Ne… parce que, donc l’inverse

( Le sac de noeuds où nous ont plongés Donald T. et Benyamin N., sur une idée originale de ce dernier, pour soi-disant faire la peau “vite fait” à un régime iranien effectivement dégueulasse, mais pas si branlant qu’ils l’eûssent souhaité, nous réserve chaque jour de nouvelles surprises, genre feuilleton foutraque : il s’agit maintenant, selon les Gardiens de la Répression ayatollesque, d’instaurer un péage pour les câbles sous-marins, internet, électriques… qui transitent par le détroit d’Ormuz ! J’ai proposé d’ailleurs, que dans la même veine, et de concert avec nos collègues Grand-Bretons, nous privatisions le Channel, le Pas-de-Calais : on pourrait se faire pas mal de fric. Attendons la suite, et voyons comment le brillant stratège “Casque d’Or” “Donald, ce champion de l’improvisation, va nous dépatouiller tout ça… )

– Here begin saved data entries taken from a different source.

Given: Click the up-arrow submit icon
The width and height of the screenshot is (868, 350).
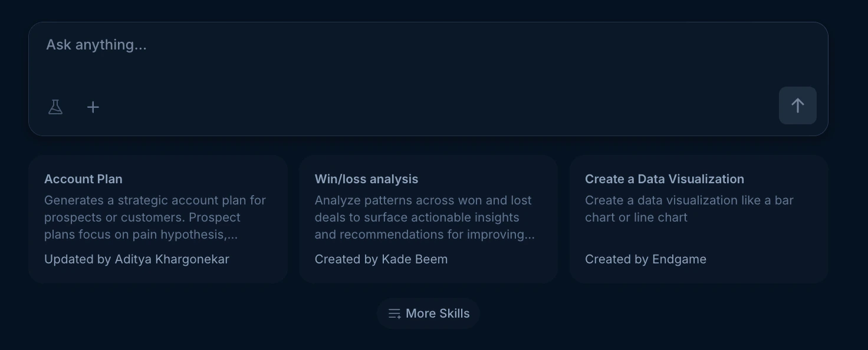Looking at the screenshot, I should [x=797, y=105].
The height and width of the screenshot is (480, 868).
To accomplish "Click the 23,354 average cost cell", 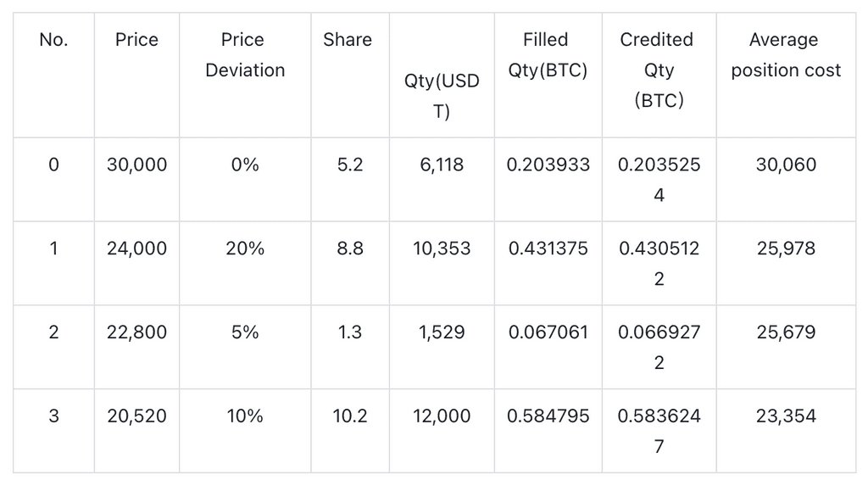I will click(x=786, y=416).
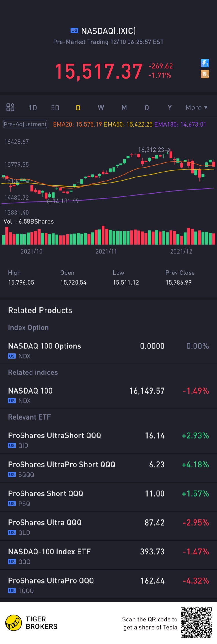Tap the orange stacked layers icon

click(x=205, y=74)
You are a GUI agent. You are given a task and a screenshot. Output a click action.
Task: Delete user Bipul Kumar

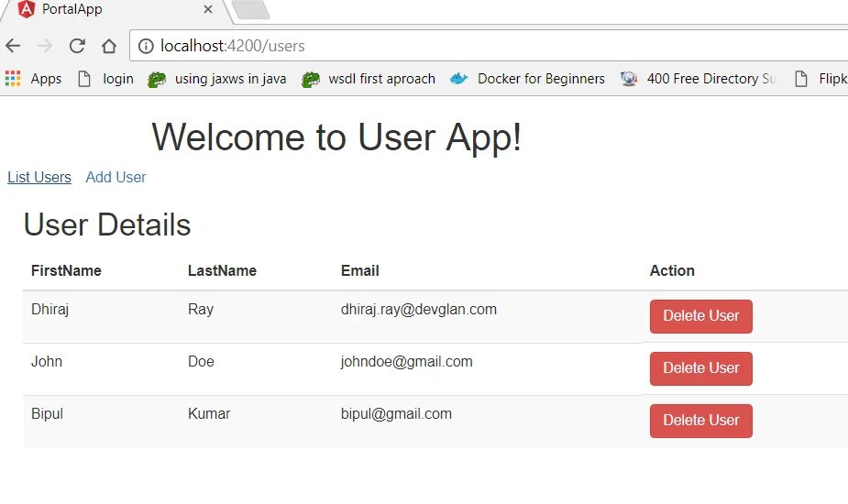(701, 421)
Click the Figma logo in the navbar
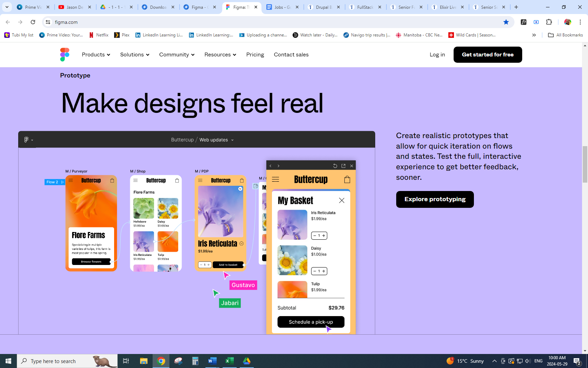 pyautogui.click(x=65, y=55)
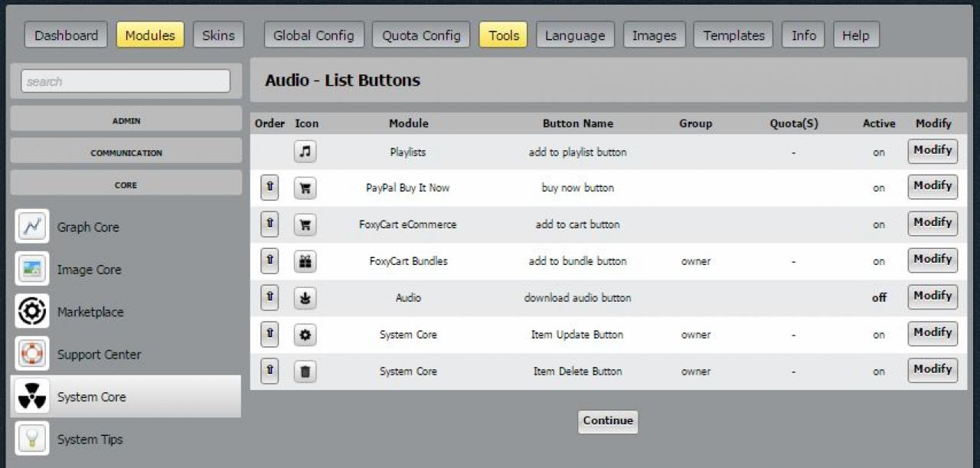Open the Quota Config tab

[x=421, y=35]
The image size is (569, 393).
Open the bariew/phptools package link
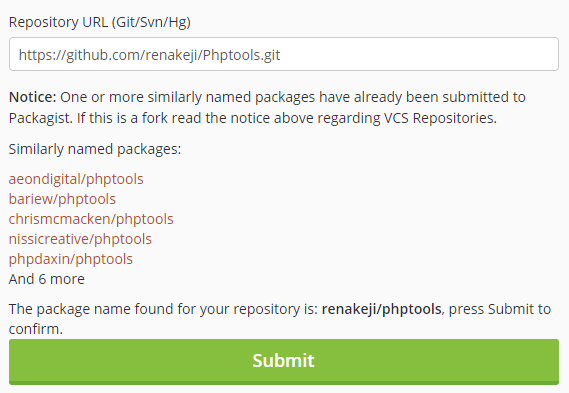coord(62,199)
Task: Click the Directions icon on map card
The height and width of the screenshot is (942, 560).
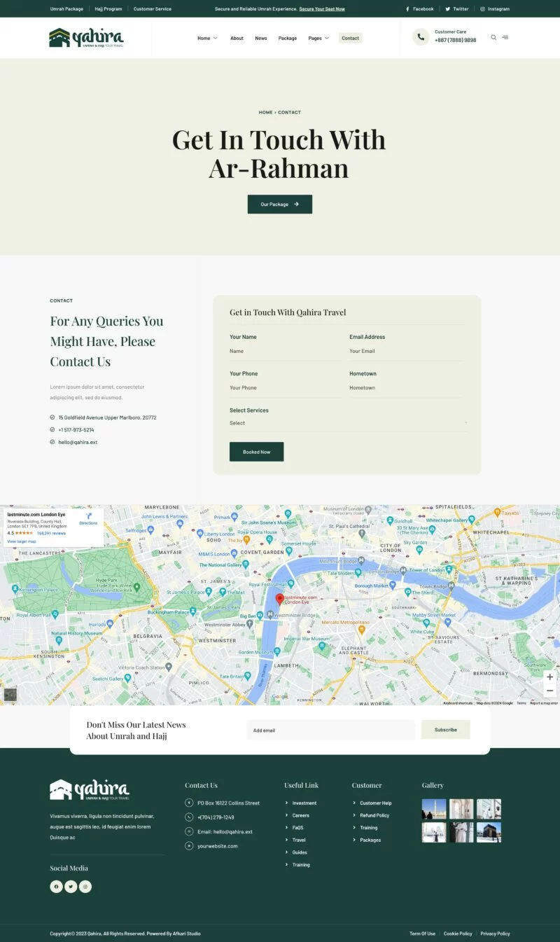Action: pos(88,517)
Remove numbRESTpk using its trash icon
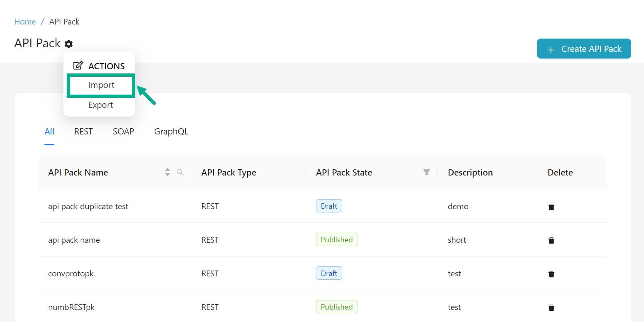The image size is (644, 322). click(551, 307)
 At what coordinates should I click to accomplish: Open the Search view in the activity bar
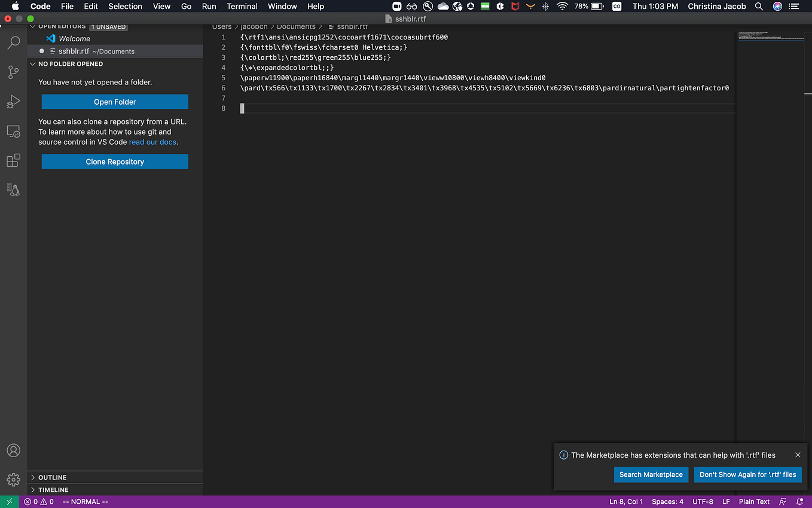coord(13,42)
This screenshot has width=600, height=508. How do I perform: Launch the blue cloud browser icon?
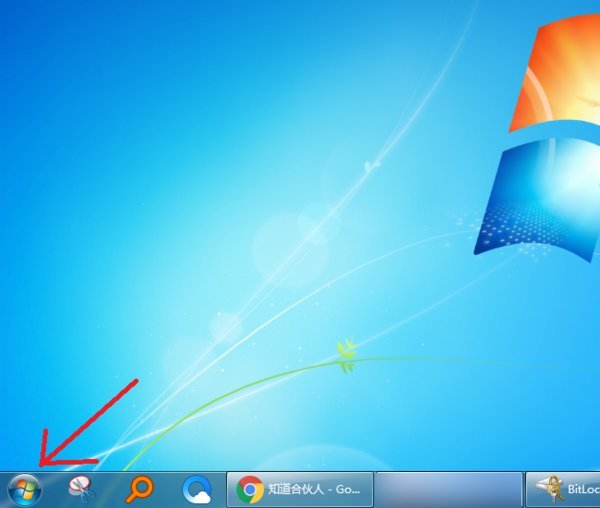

Mais traitons de langue, c’est plus léger, et puis sans conséquence, n’est-ce-pas. Notons au passage l’affreux féminin qu’un pitoyable Politiquement Correct produit ici (on y traite de la future bagnole qui va reprendre les codes de la Deuche, la Deudeuche, la 2-pattes, bref la 2 CV Citroën), “La pression qui pèse sur sa successrice est à la mesure du mythe” . Successeur est épicène (*) : invariable quel que soit le genre ; on pourrait à la rigueur, pour souligner la féminité (?) de la future 2-pattes, écrire successeure. Mais quelle horreur, cette successrice ! c’est un prout fétide, ce féminin-là ; du même calibre que l’infecte écriture inclusive, ce Frankeinstein femelle de notre langue.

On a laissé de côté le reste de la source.